República de Baja California supports several independent candidates for Mexican congress in Baja including Gastón Luken.

Luken has said that he has never been affiliated with a political party (despite working previously with PAN) and tries to distance himself from his past. He made a video of himself slicing and eating a piece of bread, symbolizing his departure from PAN (“pan” translates to “bread” in Spanish). Coincidentally, Luken’s first business in 1982 was a successful bakery in Mexicali and Tijuana called “La Baguette.”

Luken's offices

República de Baja California and Tijuana Independiente with Gastón Luken as their unofficial leader, are in the process of becoming what they most condemn, political parties. But with strong social media presence, creative GIFs, quality videos, and under the claim that they are not politicians, they are achieving a historical event in Mexican politics by creating an interest for youth to get to the polls.

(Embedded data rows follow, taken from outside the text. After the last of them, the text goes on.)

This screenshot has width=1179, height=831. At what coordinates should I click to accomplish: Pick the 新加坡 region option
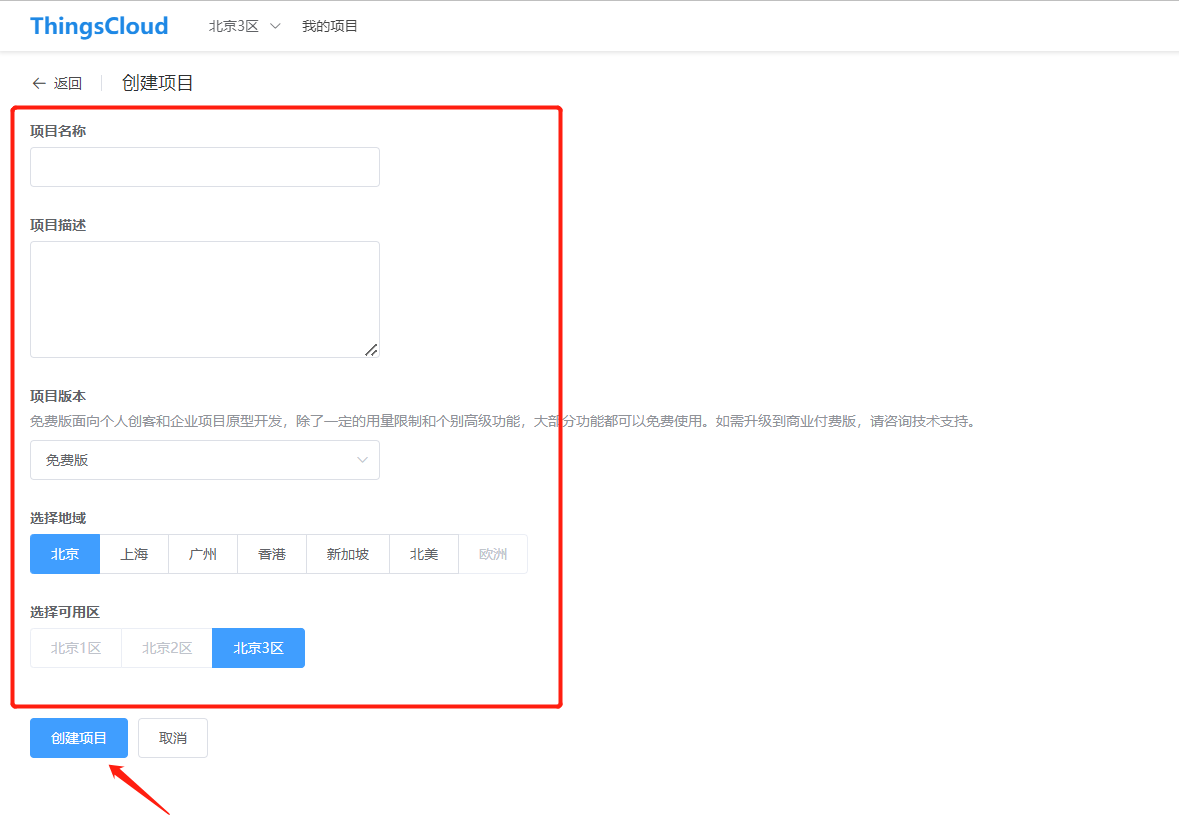[x=348, y=554]
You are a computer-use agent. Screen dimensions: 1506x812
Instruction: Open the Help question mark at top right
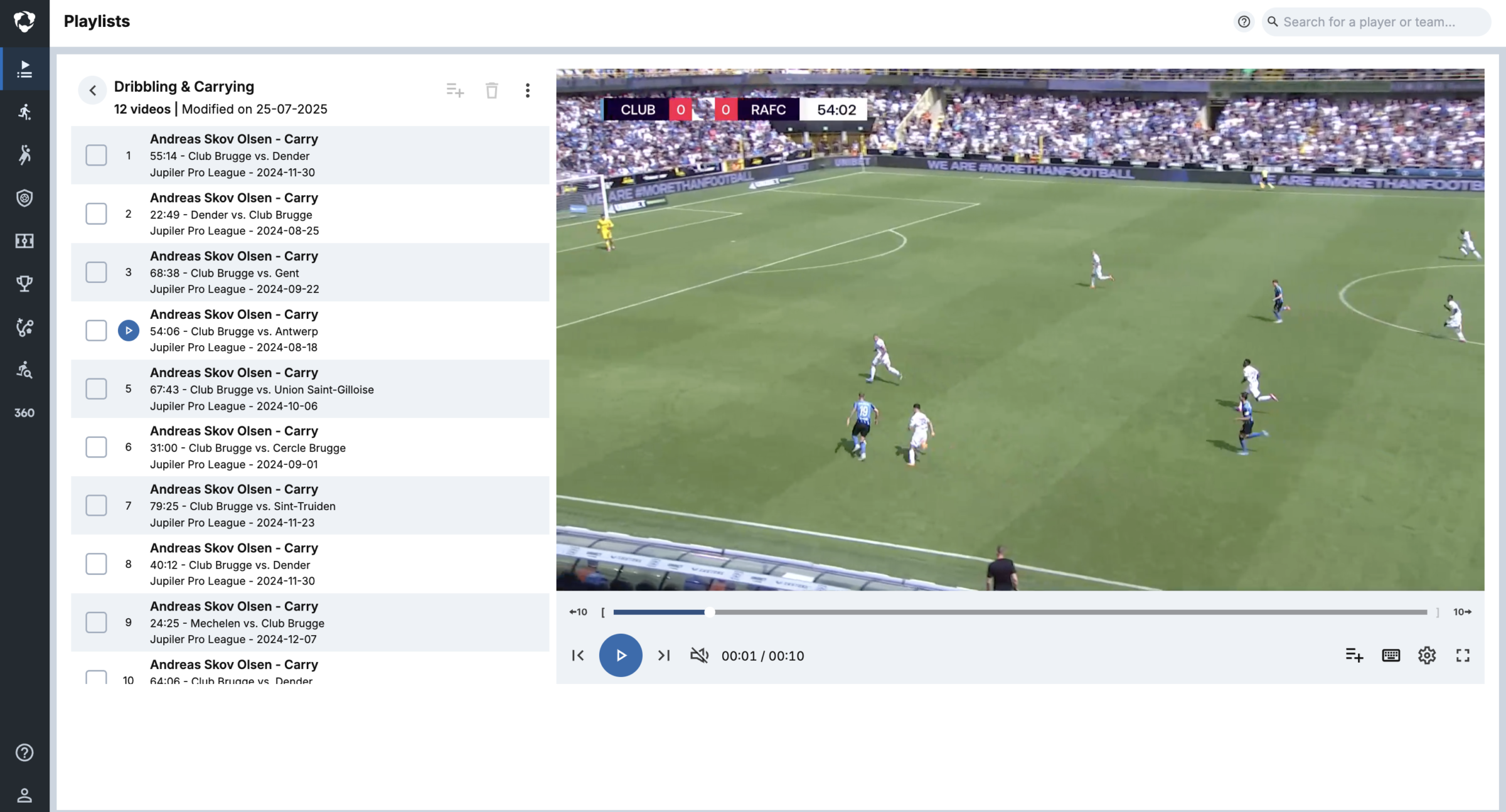(1244, 21)
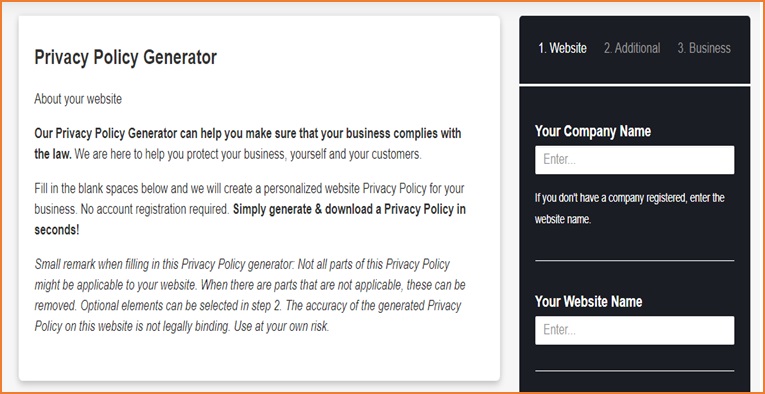Click the "No account registration required" sentence

click(154, 210)
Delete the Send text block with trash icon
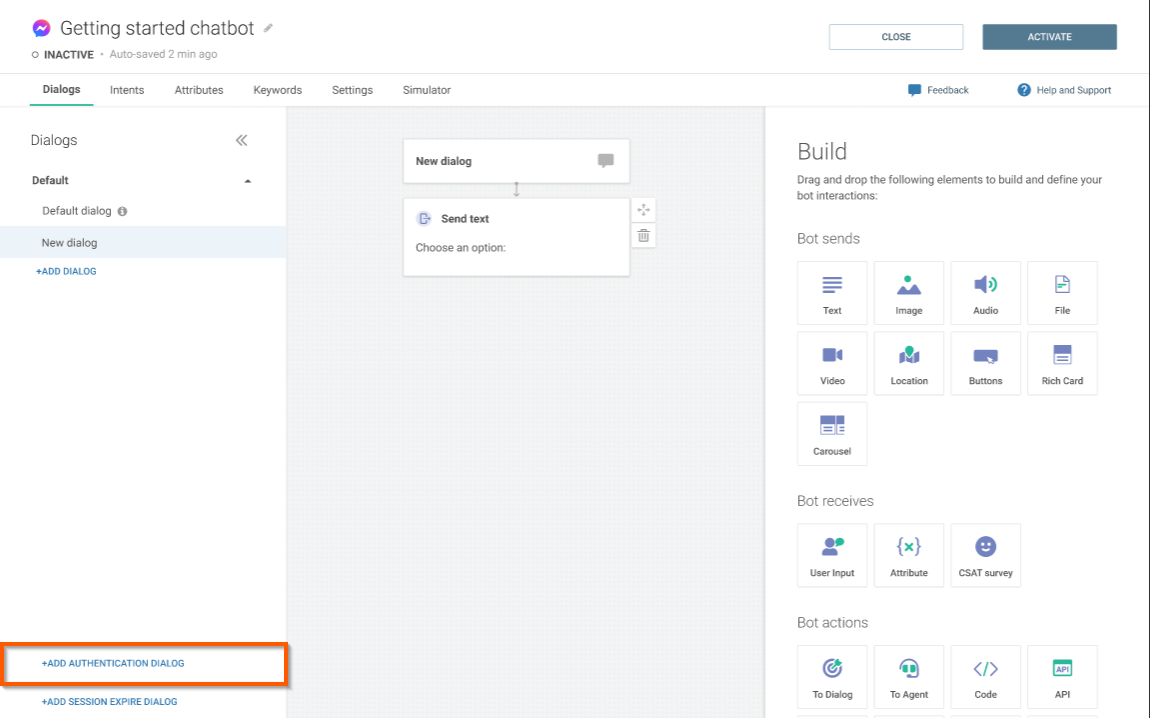 (643, 236)
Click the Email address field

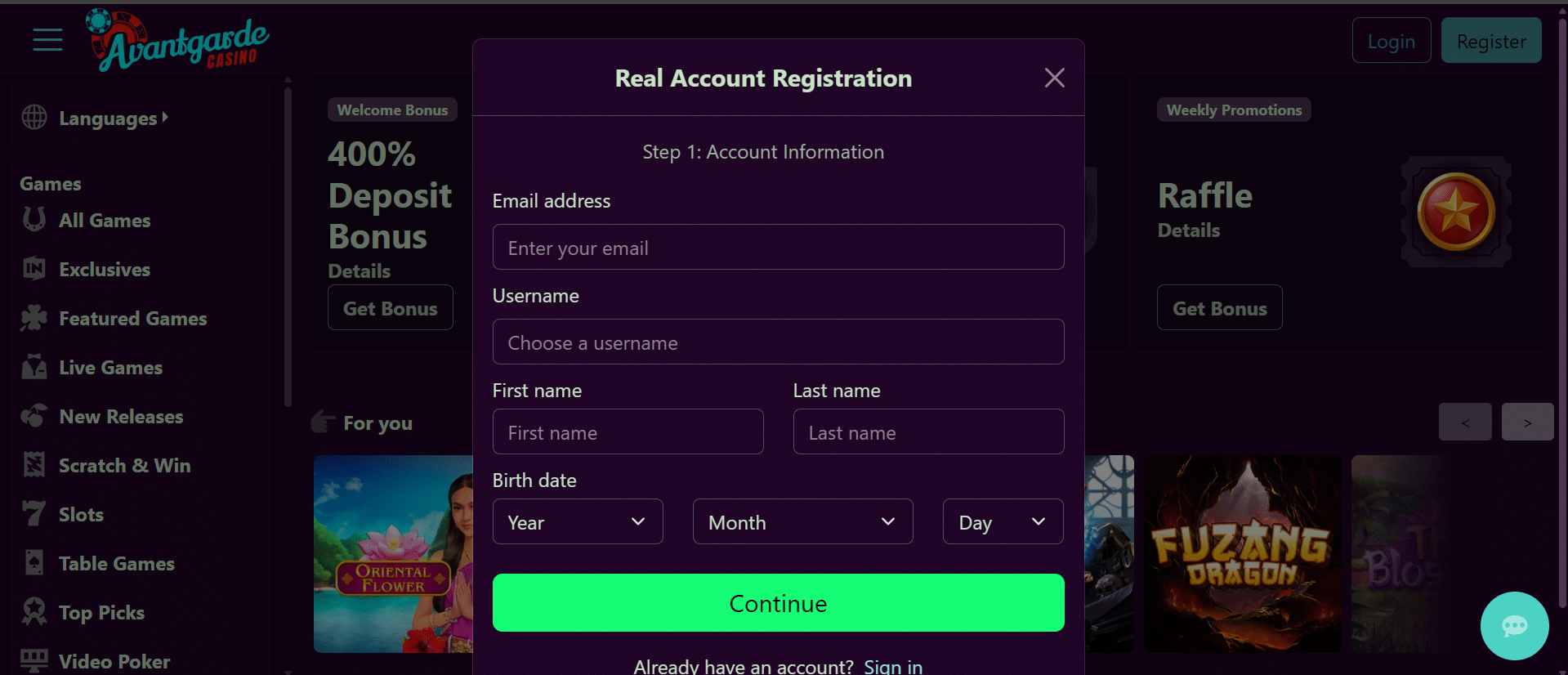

The other politicians looking for the position of city mayor are René Mendevil with PRI, Juan Manuel Gastelum of PAN, Ismael Burgueño with MORENA, Vicente Vega of PRD, Catalina Salas with Movimiento Ciudadano, Héctor Osuna Jaime with Partido de Baja California, Julián Leyzaola with Partido Encuentro Social, Ignacio Anaya with Partido Peninsular de las Californias, and one independent candidate, Gastón Luken. Carolina Aubanel and Carlos Atilano, two other independent candidates, also presented more than 30,703 signatures requested by Elbut did not get approval by the Electoral Institute. The independent candidates are contesting the thousands of invalidated signatures.

Elections will be held on Sunday, June 5th, 2016.

According to a poll by El Tijuanense from February 29, Luken and Leyzaola are tied at 19 percent, Gastelum with 15 percent, Mendevil at 14 percent, and trailing behind with only 7 percent for Burgeño. (Fifteen percent of those polled were undecided, and other candidates garnered less than 5 percent). Other polls show different results, with PRI or PAN at the top.